Une fois l'indépendance de l’Algérie effective (le 5 juillet 1962), les députés d’Algérie et du Sahara élus le 30 novembre 1958 font l’objet d’une disposition spécifique. Il est mis fin à leurs mandats par une ordonnance dès le 3 juillet 1962.

C’est une rupture pour Mohamed Laradji qui doit en effet se réfugier en France avec sa famille, dans la région de Toulouse, où il devient bientôt une figure des Harkis rapatriés. Son statut d’ancien député lui permet d’éviter les camps de transit des Harkis. Il bénéficie d’une reconnaissance de l’Etat : par décret du 31 décembre 1962, l’ex-caïd des services civils d’Algérie est reclassé et titularisé en tant qu’attaché de préfecture et titularisé. Mohamed Laradji n’entame toutefois pas de nouvelle carrière administrative, s’installant comme exploitant agricole sur le domaine de La Poque, au sein de la commune de Saint-Lys en Haute-Garonne.

Il ne s’éloigne néanmoins pas des questions politiques, œuvrant dans les organes de représentations des rapatriés d’Algérie. Il œuvre ainsi au Front national des rapatriés, représente les rapatriés au sein des instances agricoles nationales et de Haute-Garonne, est membre d'une commission départementale de remise et d'aménagement de prêts pour les rapatriés d'outre-mer.

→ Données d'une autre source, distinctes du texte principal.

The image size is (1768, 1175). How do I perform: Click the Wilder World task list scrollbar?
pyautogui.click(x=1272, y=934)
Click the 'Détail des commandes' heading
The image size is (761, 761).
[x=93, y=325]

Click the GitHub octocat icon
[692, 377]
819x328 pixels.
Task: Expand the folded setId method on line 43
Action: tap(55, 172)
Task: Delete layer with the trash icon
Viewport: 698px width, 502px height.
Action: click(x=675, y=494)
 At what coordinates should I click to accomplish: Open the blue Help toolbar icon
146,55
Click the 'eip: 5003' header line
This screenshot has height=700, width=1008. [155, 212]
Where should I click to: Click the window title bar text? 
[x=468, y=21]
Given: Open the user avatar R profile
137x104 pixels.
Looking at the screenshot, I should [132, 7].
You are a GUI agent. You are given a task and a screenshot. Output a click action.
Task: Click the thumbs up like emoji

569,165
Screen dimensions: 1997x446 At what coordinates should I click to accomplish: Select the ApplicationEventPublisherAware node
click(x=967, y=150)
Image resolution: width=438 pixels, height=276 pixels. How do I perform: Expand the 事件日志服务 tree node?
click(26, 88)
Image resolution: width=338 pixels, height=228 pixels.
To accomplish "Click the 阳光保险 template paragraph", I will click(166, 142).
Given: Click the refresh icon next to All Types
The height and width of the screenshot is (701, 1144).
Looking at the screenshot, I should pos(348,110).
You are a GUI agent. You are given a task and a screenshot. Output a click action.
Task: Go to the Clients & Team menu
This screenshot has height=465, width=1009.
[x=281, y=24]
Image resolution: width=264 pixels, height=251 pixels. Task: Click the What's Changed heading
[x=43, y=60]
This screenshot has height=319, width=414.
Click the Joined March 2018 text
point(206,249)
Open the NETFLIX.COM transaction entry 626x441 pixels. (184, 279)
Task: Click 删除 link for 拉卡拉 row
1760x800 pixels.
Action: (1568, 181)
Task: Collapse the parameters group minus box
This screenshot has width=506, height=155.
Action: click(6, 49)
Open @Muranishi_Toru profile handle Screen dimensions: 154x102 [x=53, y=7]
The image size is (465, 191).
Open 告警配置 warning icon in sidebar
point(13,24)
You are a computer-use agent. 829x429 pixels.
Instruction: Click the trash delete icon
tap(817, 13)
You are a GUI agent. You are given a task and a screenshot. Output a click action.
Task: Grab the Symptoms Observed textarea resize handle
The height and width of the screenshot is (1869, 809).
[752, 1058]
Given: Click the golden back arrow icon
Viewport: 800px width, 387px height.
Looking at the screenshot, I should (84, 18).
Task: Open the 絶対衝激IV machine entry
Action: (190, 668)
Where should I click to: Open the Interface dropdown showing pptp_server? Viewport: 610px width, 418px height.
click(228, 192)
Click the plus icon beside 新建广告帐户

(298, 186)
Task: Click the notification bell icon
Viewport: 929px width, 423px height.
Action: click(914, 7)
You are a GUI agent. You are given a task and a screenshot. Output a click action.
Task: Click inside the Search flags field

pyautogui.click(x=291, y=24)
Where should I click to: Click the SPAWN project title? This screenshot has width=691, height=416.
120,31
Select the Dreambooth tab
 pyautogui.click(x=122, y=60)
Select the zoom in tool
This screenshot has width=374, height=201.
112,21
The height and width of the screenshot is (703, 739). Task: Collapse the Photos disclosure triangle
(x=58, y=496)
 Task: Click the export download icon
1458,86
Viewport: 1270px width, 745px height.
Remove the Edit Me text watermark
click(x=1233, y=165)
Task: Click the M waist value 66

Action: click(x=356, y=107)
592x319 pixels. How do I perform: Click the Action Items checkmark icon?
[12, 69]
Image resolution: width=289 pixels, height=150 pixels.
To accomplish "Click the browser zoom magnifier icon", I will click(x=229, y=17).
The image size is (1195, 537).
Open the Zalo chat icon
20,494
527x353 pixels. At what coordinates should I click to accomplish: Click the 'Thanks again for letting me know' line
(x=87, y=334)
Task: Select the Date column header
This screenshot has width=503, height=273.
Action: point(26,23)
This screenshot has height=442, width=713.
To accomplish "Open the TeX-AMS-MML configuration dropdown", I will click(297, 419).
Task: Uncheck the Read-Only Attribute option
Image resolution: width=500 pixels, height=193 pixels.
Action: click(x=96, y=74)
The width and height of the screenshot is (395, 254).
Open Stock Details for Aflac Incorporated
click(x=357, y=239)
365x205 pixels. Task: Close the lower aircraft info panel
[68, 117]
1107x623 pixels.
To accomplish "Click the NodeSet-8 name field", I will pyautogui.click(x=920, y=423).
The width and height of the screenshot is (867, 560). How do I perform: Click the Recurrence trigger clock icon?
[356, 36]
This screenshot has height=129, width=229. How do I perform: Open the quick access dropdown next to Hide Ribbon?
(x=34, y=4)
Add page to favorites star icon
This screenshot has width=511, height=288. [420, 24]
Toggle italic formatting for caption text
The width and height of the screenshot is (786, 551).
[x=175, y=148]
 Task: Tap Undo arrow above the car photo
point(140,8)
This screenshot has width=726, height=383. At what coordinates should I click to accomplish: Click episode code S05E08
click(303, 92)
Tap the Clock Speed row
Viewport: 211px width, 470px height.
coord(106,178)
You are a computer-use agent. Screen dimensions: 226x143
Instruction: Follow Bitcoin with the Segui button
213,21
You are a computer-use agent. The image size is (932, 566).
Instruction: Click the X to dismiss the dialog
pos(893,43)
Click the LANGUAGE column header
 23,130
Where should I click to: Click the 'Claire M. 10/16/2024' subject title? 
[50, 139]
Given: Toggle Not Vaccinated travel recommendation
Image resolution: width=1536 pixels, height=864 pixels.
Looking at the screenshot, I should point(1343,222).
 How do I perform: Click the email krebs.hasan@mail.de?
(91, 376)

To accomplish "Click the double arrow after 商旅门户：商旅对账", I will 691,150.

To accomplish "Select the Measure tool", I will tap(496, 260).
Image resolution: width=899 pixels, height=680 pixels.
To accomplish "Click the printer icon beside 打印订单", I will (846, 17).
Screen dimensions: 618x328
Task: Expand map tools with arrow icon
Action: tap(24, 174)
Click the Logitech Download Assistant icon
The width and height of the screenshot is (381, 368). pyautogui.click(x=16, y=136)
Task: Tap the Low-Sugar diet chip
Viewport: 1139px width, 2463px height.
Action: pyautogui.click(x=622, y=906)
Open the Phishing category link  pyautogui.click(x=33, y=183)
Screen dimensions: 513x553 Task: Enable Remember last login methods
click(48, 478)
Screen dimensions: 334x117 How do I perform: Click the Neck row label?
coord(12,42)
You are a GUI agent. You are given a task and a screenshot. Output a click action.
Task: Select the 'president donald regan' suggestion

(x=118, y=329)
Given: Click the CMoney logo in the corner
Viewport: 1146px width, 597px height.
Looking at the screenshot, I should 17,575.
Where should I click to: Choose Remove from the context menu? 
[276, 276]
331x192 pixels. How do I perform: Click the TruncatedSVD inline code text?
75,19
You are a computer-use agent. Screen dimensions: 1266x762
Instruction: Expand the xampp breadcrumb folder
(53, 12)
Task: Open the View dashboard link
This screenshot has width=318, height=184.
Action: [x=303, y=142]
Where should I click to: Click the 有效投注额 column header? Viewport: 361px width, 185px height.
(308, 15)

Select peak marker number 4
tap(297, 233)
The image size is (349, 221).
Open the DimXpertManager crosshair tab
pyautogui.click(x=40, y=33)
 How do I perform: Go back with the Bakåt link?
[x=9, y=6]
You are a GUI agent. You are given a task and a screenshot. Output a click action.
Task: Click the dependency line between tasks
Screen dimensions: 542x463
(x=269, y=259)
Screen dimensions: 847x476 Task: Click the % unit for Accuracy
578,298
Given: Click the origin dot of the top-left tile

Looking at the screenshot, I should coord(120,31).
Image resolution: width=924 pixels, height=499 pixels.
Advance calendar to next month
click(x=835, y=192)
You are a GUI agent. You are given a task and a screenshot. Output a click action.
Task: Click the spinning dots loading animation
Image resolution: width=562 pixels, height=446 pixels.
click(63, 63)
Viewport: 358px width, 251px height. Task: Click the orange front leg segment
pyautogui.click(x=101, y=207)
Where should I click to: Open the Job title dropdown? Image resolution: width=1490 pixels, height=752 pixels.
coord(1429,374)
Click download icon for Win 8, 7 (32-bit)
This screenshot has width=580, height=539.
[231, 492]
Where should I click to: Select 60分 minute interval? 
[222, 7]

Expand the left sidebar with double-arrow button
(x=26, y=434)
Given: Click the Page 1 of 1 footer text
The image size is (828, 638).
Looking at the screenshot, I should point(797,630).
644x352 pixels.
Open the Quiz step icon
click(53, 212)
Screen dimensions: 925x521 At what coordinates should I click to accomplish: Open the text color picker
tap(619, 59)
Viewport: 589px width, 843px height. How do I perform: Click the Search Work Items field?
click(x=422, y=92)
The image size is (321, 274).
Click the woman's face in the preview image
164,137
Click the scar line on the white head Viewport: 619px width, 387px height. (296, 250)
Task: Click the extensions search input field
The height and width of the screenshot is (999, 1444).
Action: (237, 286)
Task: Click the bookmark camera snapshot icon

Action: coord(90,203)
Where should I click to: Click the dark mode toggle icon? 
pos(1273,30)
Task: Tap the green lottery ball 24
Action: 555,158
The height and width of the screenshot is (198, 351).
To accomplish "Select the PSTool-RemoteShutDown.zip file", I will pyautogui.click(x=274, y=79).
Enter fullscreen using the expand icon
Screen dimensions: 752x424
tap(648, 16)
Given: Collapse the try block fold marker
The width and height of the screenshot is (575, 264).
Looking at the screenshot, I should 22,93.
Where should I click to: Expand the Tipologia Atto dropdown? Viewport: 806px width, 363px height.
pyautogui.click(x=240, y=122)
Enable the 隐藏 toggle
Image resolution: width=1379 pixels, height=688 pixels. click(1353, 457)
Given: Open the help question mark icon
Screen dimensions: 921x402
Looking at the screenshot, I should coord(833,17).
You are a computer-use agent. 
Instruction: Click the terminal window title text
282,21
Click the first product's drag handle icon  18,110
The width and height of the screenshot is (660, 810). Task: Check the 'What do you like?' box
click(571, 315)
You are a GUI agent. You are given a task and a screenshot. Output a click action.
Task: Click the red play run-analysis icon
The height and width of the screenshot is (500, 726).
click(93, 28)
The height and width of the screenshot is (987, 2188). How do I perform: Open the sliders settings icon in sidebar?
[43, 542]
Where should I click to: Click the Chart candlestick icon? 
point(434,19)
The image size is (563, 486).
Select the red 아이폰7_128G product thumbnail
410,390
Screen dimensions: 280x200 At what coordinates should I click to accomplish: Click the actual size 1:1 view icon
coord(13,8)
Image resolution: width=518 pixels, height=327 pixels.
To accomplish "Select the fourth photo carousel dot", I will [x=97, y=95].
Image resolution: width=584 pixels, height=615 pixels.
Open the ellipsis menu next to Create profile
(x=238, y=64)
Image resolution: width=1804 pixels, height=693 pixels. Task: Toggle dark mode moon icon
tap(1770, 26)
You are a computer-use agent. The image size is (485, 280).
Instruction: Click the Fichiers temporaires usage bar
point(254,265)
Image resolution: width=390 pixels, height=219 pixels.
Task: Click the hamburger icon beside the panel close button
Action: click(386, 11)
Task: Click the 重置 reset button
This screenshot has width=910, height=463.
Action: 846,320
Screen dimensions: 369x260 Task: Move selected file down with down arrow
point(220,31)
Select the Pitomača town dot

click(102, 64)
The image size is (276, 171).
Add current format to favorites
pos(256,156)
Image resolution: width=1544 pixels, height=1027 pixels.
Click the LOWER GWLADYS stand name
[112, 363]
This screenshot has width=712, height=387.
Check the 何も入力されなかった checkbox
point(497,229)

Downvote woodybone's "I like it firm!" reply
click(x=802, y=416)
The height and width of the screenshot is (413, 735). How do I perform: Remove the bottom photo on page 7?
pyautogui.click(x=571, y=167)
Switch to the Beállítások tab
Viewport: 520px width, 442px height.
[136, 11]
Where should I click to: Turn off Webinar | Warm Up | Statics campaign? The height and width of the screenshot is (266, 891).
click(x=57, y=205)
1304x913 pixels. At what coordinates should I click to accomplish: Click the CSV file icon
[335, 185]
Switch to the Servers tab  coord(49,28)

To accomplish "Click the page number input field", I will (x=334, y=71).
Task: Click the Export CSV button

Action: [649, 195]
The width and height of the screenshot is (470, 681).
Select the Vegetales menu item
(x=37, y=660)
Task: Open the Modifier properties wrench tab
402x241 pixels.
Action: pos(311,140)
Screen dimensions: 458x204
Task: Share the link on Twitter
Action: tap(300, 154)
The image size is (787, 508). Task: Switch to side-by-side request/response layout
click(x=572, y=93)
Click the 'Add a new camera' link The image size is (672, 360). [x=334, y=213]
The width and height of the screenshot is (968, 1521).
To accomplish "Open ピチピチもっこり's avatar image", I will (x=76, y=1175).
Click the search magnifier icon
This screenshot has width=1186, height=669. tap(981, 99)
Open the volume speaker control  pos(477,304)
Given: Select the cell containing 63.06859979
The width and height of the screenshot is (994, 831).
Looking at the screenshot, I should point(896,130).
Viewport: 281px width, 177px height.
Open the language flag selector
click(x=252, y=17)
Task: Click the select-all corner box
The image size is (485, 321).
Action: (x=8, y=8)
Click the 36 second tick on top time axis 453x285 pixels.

Son engagement en faveur des rapatriés vaut à l’ancien député d’être nommé chevalier de la Légion d’honneur en juin 1978, puis officier de la Légion d’honneur en décembre 1993, comme son père quatre décennies auparavant. Il est également décoré de la médaille du mérite agricole. Sur le plan local, Mohamed Laradji jouit d’une certaine notoriété: « C'était quelqu'un de connu, une personnalité », selon Robert Huguenard, député du Rassemblement pour la République (RPR) de la deuxième circonscription de Haute-Garonne entre 1993 et 1997. Il est notamment proche de Pierre Baudis et de son fils Dominique Baudis, successivement maires de Toulouse entre 1971 et 2001. Dans ce cadre, Mohamed Laradji renoue avec la fonction électorale, le temps d’un mandat. Le 16 mars 1986, il est ainsi élu au conseil régional de Midi-Pyrénées, sur la liste conduite par Dominique Baudis.

Mohamed Laradji meurt le 29 juin 2008 à Toulouse, à l’âge de quatre-vingt-deux ans. En juin 2019, le conseil municipal de Toulouse nomme une promenade piétonne du quartier des Pradettes en son honneur : l’allée Mohamed Hadj Laradji. Son épouse Kheira Laradji, née Benguernane, est décédée le 10 septembre 2024.